Kurz bevor das mondäne Seebad Brighton erreicht wird, legen wir einen Zwischenstopp im malerischen Städtchen Arundel ein, das am Ufer des Flusses Arun liegt. Beherrschend ist die riesige Burg, an deren Füßen die Kleinstadt liegt. Auf eine Festung im 11. Jahrhundert geht die Anlage zurück, die aufwändig restauriert wurde und zu den größten Schlössern in England gehört. Besonders beeindruckend ist die Bibliothek mit rund 10.000 Bänden aus dem 18. Jahrhundert. Die Ankunft im nahe Brighton katapultiert uns mit Macht zurück ins 21. Jahrhundert: Laut und großstädtisch wirkt das Seebad, das nicht nur durch seinen 500 Meter langen Pier bekannt wurde. Vor allem die Rockband The Who hat der Stadt mit ihrem Musical „Quadrophenia“ ein Denkmal gesetzt. Mods und Rocker, die sich prügeln, sind heute selten. Dafür gibt es eine lebendige Musikszene: „Einen solchen Laden suche ich bei uns vergeblich“, sagt Rüdiger aus Eisenhüttenstadt, der im Pub The Pavilion Tavern steht und begeistert dem melodischen Gitarrenrock der Nachwuchsband Nixon lauscht. Sänger und Gitarrist sprühen vor Spielfreude, der Rest der Band erinnert eher an Prinz Charles, der mal so richtig einen draufmachen will. Für Exzesse ist die Zeit in englischen Pubs ohnehin begrenzt: Die Sperrstunde verhindert, dass der Kneipenabend zu bunt wird.

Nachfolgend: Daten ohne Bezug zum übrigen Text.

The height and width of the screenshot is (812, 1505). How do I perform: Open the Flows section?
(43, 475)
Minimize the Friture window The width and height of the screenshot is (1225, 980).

Trotzdem hat die kleine Pension in der Nähe des Piers Schilder in ihren Zimmern aufgehängt, die wenig vornehm klingen: „Wenn du kotzen musst, benutz gefälligst den Eimer“. Für uns ist der Hinweis überflüssig, denn wir gehen ebenso früh wie nüchtern ins Bett. Morgen müssen wir zeitig aufstehen, weil die anstrengende Rückfahrt nach Harwich ansteht.